Among them was the Drive-By Truckers, the Alabama-born guitar band fronted by the songwriting tandem of Patterson Hood and Mike Cooley. "They were one of the things I saw that made me want to start a band again," said Finn, talking on the phone this week from a tour stop in Raleigh, N.C.

"It was the Southern Rock Opera tour at the Bowery Ballroom. At the time, indie-rock in New York was all these tight dance-punk bands, like the Rapture and the Liars. To see these slightly older guys with a really good understanding of rock-and-roll history get up and play these big guitar riffs with very smart lyrics - it was really cool."

His description of the Truckers could just as well suit the Hold Steady. The fivesome has released four albums, the most recent being this year's Stay Positive; it's full of Kubler's galvanic power chords and Finn's spoken-sung prose poetry, each bearing the influence of '80s hardcore punk, as well as Bruce Springsteen and the Replacements.

Finn didn't grow up in an overly religious household, though his songs like Stay Positive's "Both Crosses" and "Lord, I'm Discouraged" are suffused with Catholic imagery.

"When I went to Boston College, I started taking a lot of theology classes," the 37-year-old guitarist says. "The concepts of forgiveness and redemption are beautiful, no matter what faith you use to interpret those things for you. Those are the things I'm most interested in."
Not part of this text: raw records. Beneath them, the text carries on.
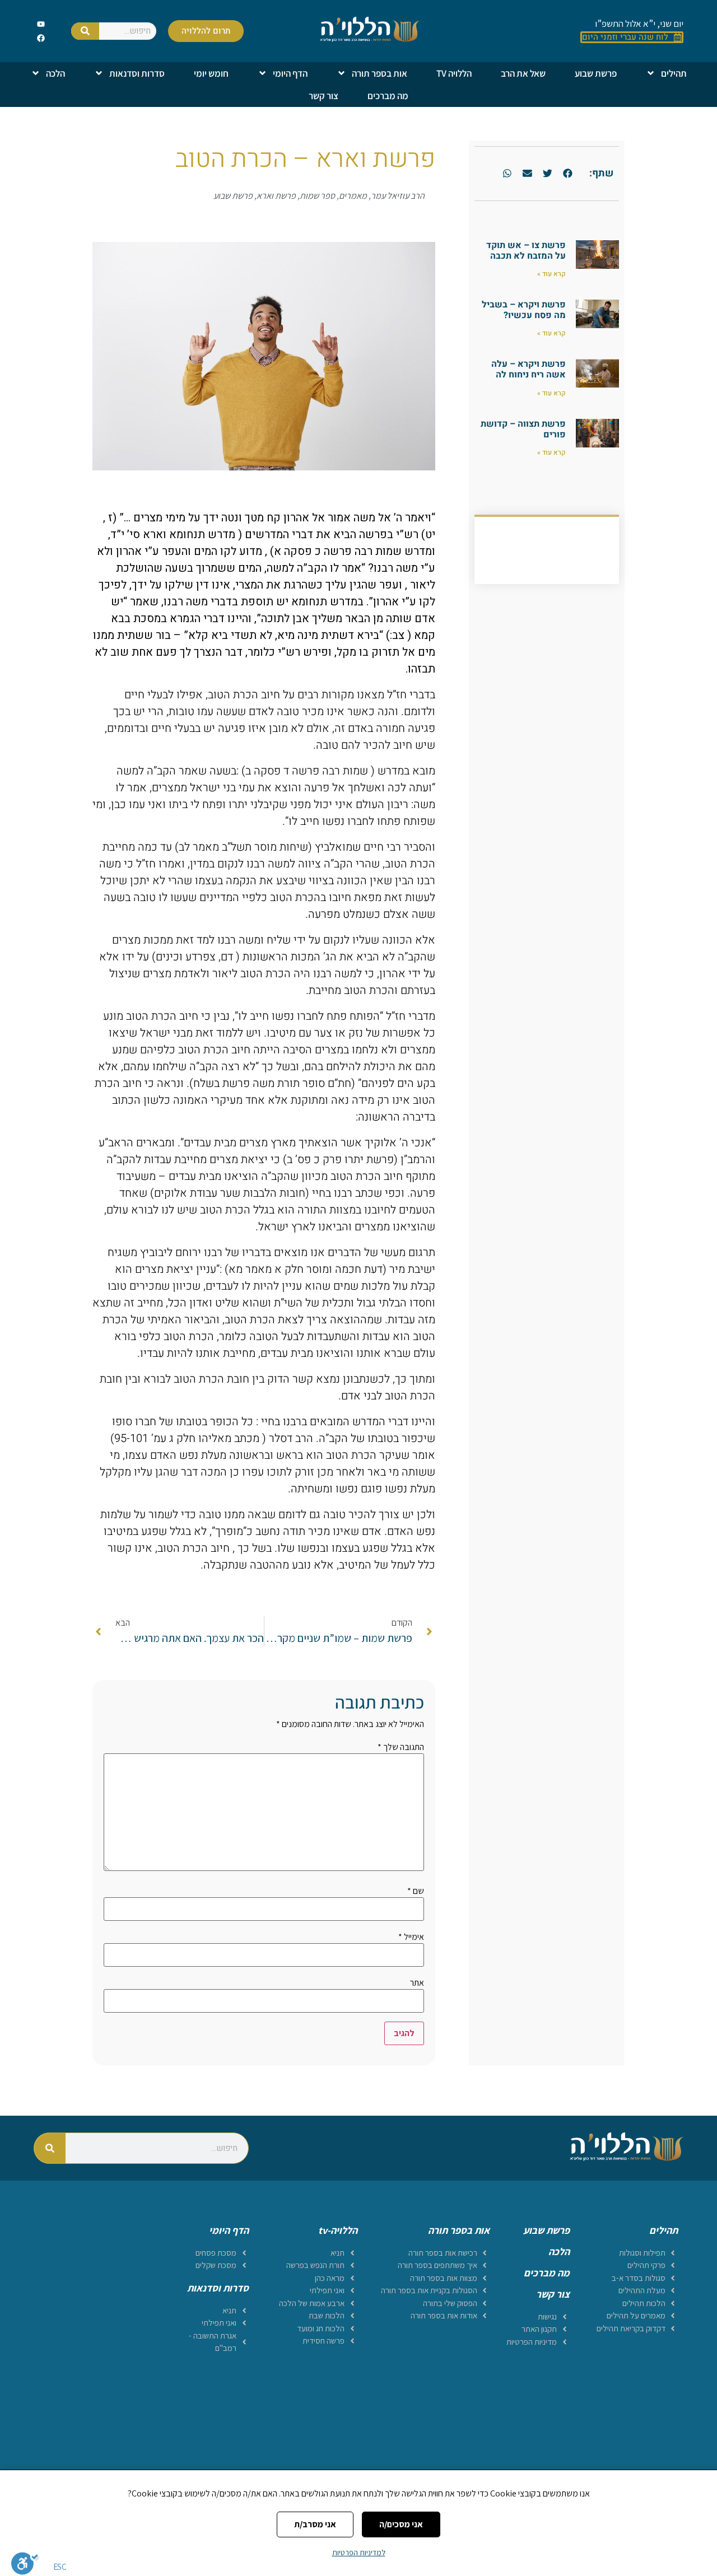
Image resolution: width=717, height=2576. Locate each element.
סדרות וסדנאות (137, 73)
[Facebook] (41, 38)
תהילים (674, 73)
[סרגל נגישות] (25, 2563)
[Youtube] (41, 24)
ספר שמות (317, 196)
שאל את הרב (523, 73)
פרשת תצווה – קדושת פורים (523, 429)
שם (415, 1891)
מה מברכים (387, 96)
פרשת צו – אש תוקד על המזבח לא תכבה (526, 251)
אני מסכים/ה (401, 2524)
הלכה (55, 73)
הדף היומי (290, 73)
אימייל (411, 1937)
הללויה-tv (337, 2230)
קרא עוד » (551, 274)
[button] (567, 174)
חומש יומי (211, 73)
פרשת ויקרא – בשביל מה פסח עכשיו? (524, 310)
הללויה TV (454, 73)
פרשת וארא (276, 196)
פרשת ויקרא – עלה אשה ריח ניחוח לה (528, 369)
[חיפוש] (85, 31)
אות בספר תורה (379, 73)
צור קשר (323, 96)
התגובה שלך (401, 1747)
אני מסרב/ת (315, 2524)
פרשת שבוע (596, 73)
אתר (417, 1982)
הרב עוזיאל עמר (398, 196)
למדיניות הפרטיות (358, 2552)
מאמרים (353, 196)
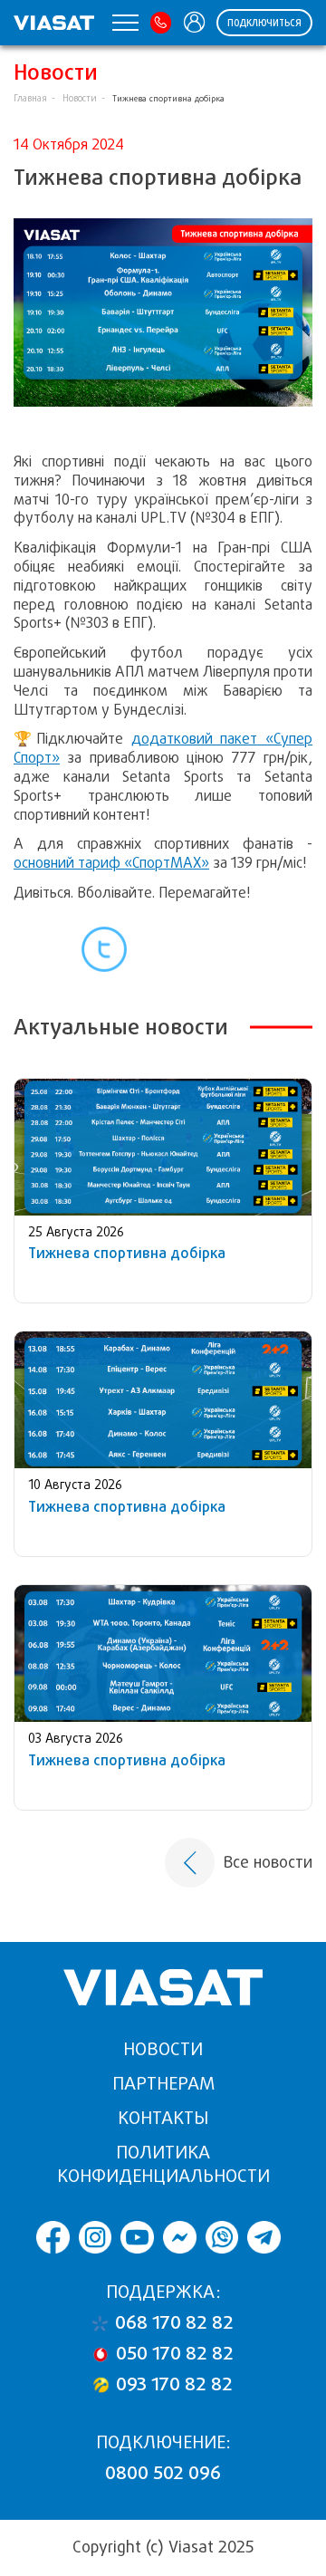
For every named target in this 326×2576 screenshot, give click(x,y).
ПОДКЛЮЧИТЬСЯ (264, 23)
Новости (79, 98)
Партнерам (163, 2083)
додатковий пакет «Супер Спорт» (163, 748)
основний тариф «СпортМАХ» (111, 862)
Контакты (163, 2118)
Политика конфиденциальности (163, 2164)
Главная (30, 98)
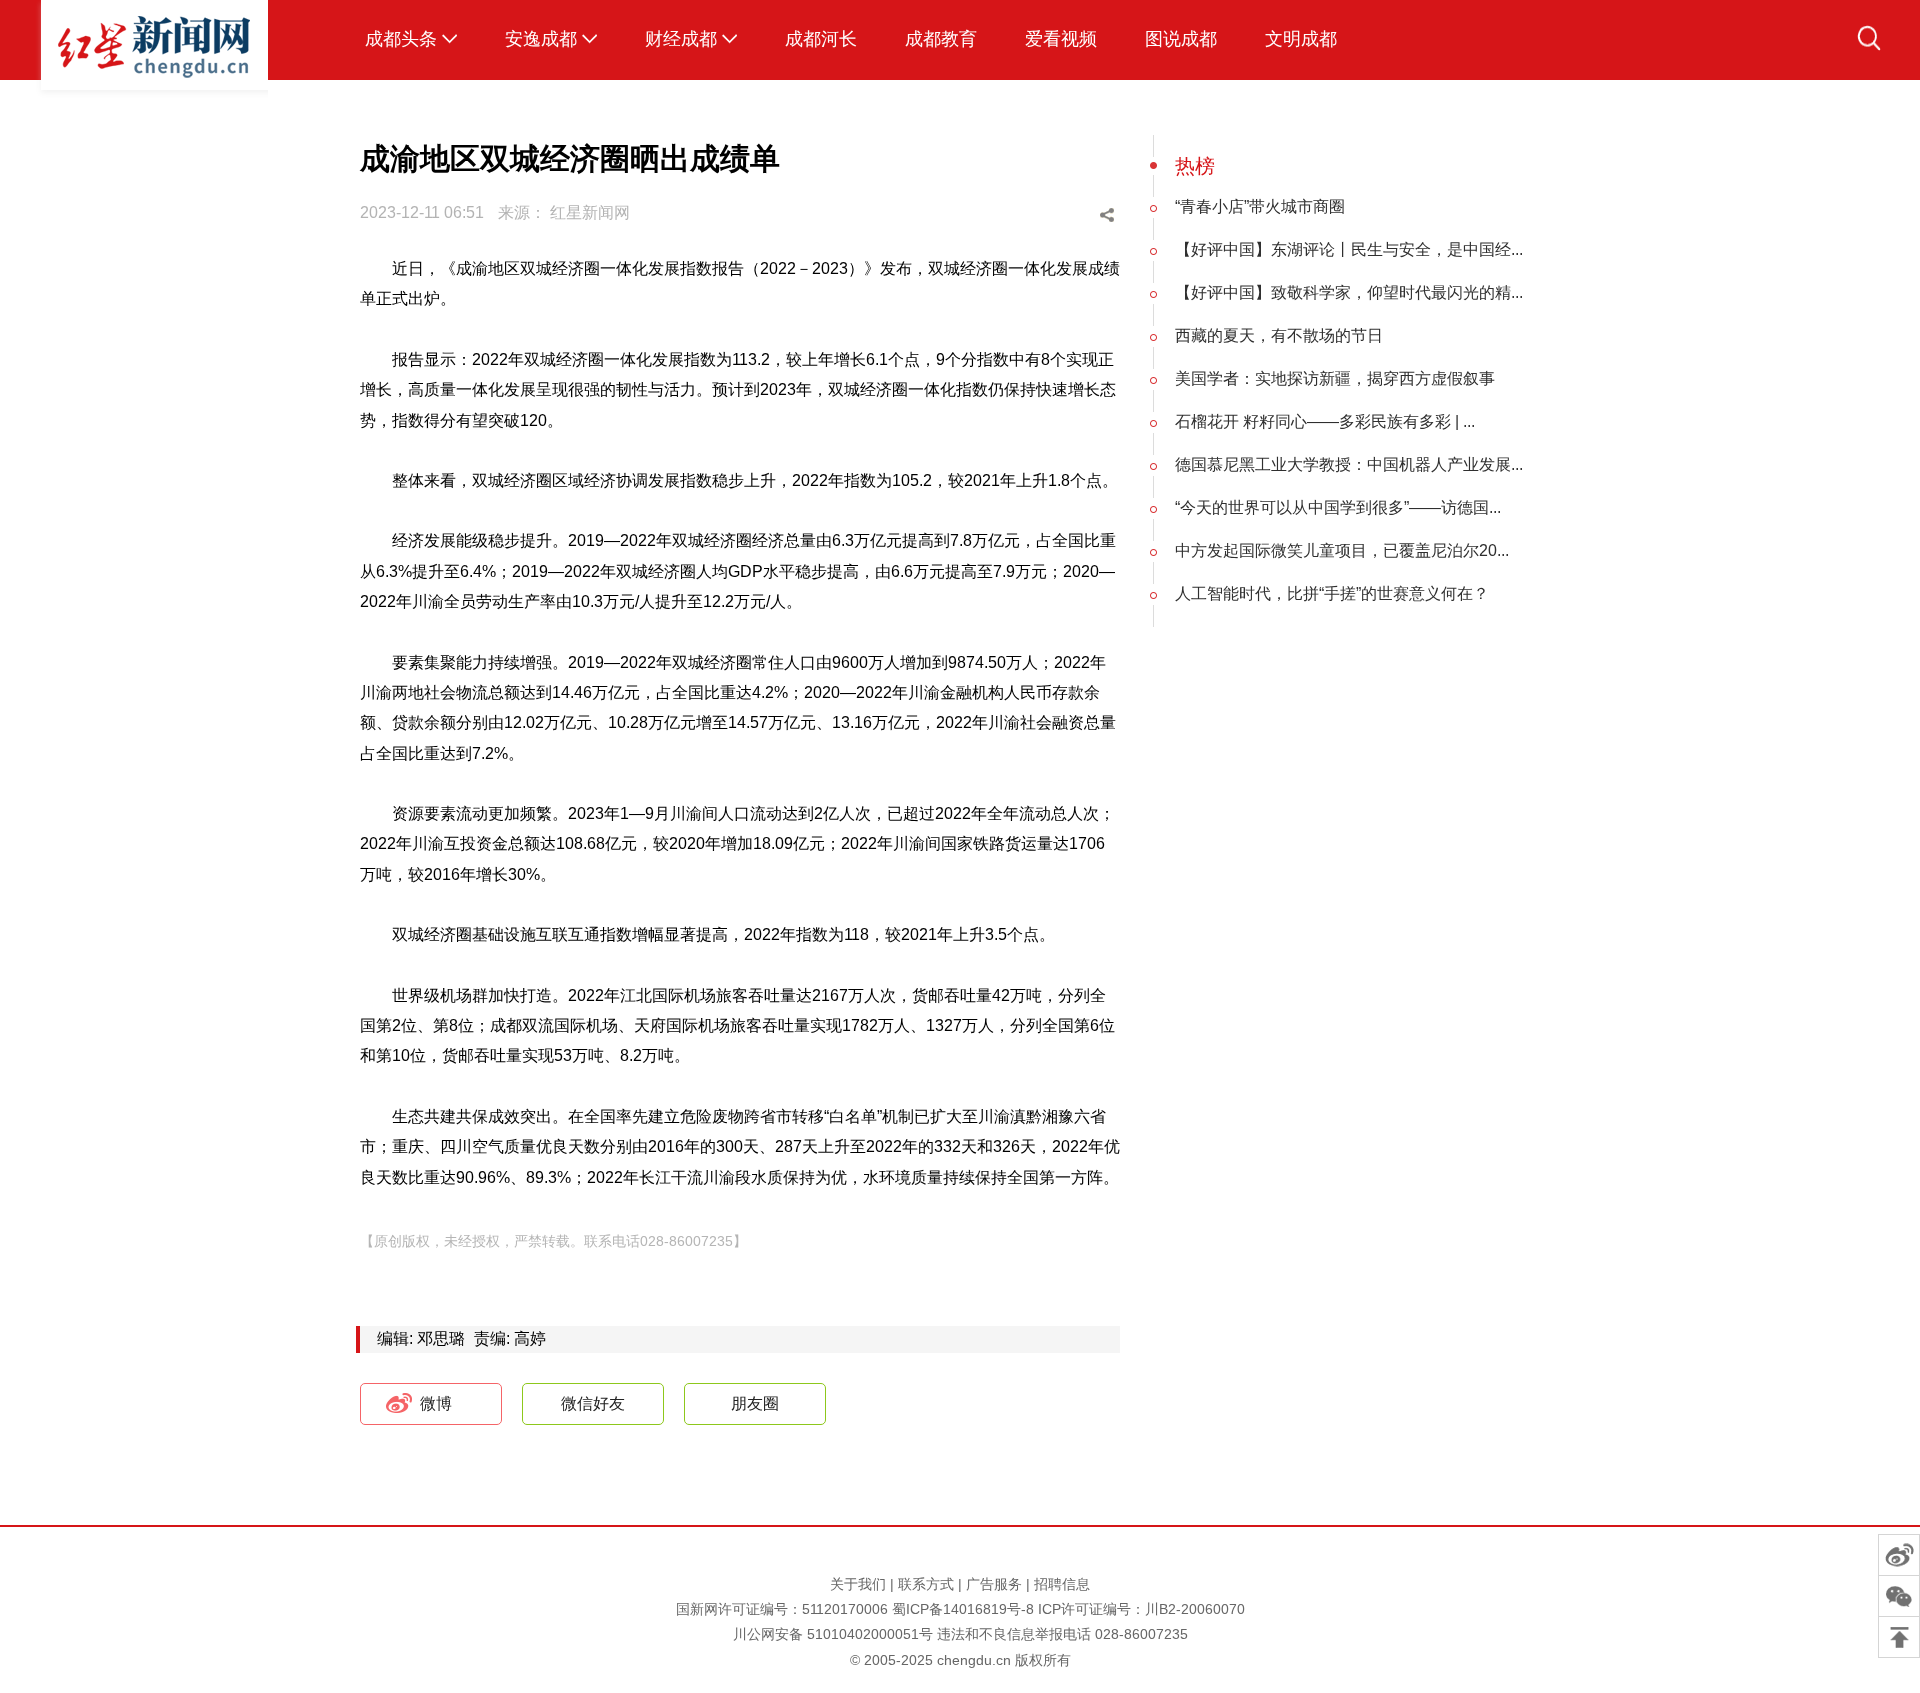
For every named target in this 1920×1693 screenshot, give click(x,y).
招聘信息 (1062, 1584)
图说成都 (1181, 39)
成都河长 (821, 39)
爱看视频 (1061, 39)
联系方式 (926, 1584)
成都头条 (401, 39)
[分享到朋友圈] (1074, 215)
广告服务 (994, 1584)
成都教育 (941, 39)
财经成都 (681, 39)
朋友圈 (755, 1403)
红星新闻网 (590, 212)
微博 (436, 1403)
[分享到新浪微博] (998, 215)
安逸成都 (541, 39)
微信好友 (593, 1403)
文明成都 (1301, 39)
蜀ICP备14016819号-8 (963, 1609)
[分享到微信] (1037, 215)
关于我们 (858, 1584)
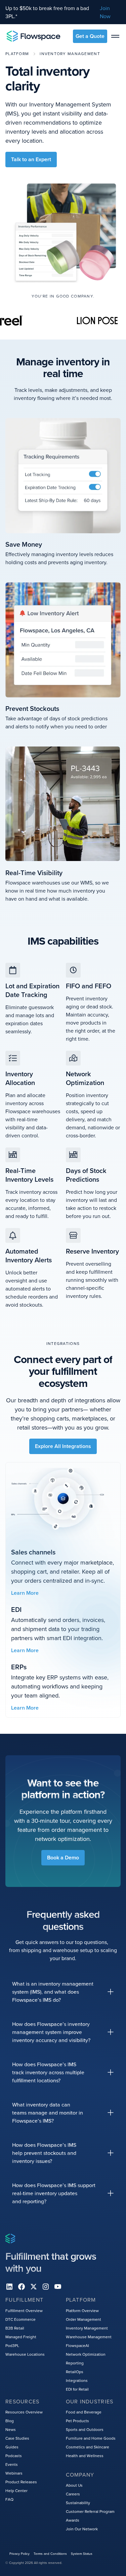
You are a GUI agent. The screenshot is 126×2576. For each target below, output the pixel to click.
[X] (34, 2287)
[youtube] (58, 2287)
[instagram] (46, 2287)
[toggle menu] (115, 36)
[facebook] (21, 2287)
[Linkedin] (9, 2287)
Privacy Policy (19, 2553)
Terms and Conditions (50, 2553)
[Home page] (33, 36)
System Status (81, 2553)
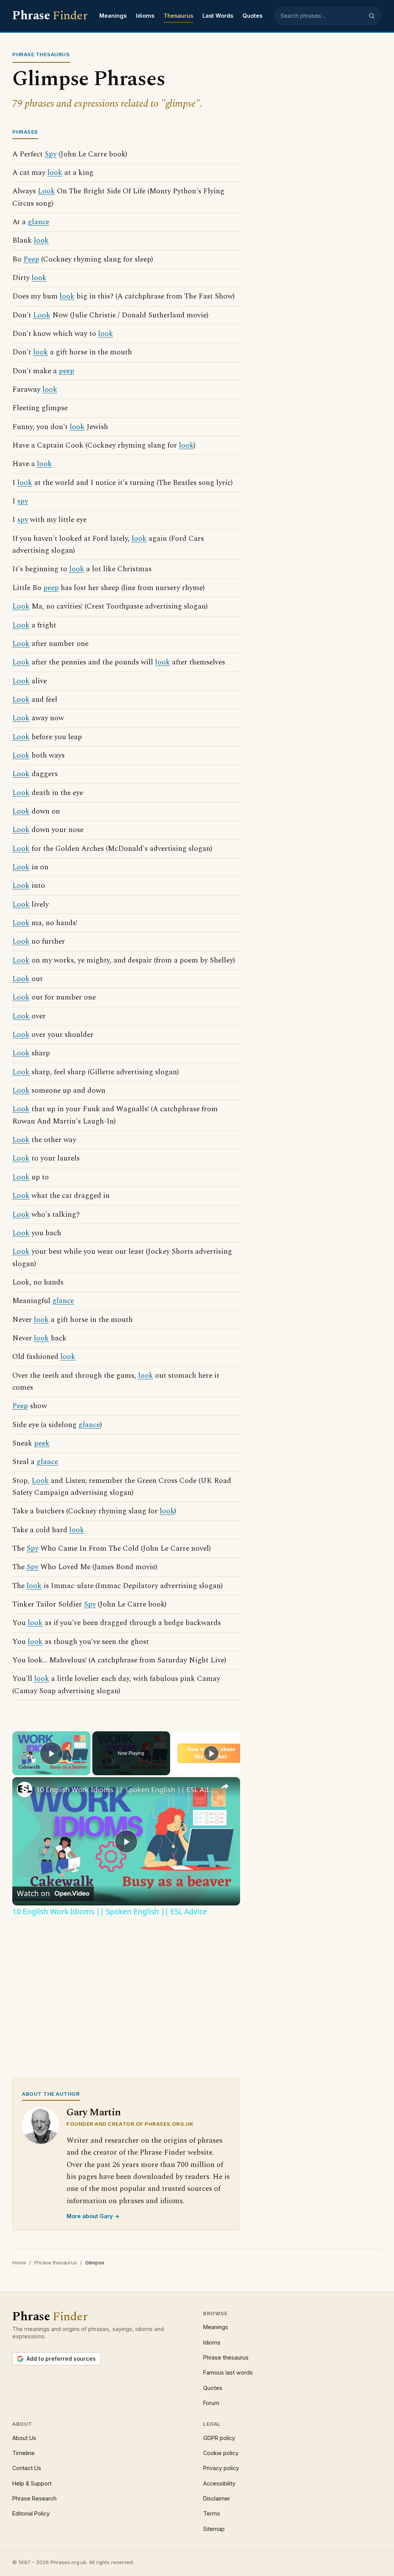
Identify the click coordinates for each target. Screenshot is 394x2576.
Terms (211, 2513)
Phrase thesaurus (55, 2262)
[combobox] (322, 15)
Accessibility (219, 2483)
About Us (24, 2438)
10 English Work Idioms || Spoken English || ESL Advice (125, 1789)
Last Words (217, 15)
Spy (51, 154)
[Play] (211, 1753)
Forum (211, 2403)
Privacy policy (221, 2468)
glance (38, 222)
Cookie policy (221, 2453)
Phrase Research (34, 2498)
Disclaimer (216, 2498)
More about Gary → (93, 2216)
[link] (24, 1789)
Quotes (252, 15)
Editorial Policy (31, 2513)
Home (19, 2262)
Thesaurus (178, 15)
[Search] (372, 16)
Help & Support (32, 2483)
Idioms (145, 15)
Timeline (23, 2453)
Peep (31, 259)
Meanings (113, 15)
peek (42, 1443)
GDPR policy (219, 2438)
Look (46, 191)
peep (66, 371)
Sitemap (214, 2529)
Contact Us (26, 2468)
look (54, 172)
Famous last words (228, 2372)
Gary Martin (94, 2112)
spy (22, 501)
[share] (225, 1786)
He's also interested in making music that builds a community, like the Twin Cities all-ages "world without parents" did for him in the '80s when, as he puts it in Stay Positive's title song, bands like "Youth of Today and early 7 Seconds taught me some of life's most valuable lessons."

"I hope we're important in people's lives," says Finn, who cites Philadelphia's the War on Drugs, along with San Francisco's the Donkeys, as his two favorite young bands.

"I'm always flattered when I see people traveling to come to our shows. For people of a certain age to put rock-and-roll in a place where they want to pursue it across state lines . . . . Thinking of the bands I love, the most exciting example of that is to go see Bruce Springsteen. There's something in the air there that is really present nowhere else. Though obviously, that's a lot to shoot for."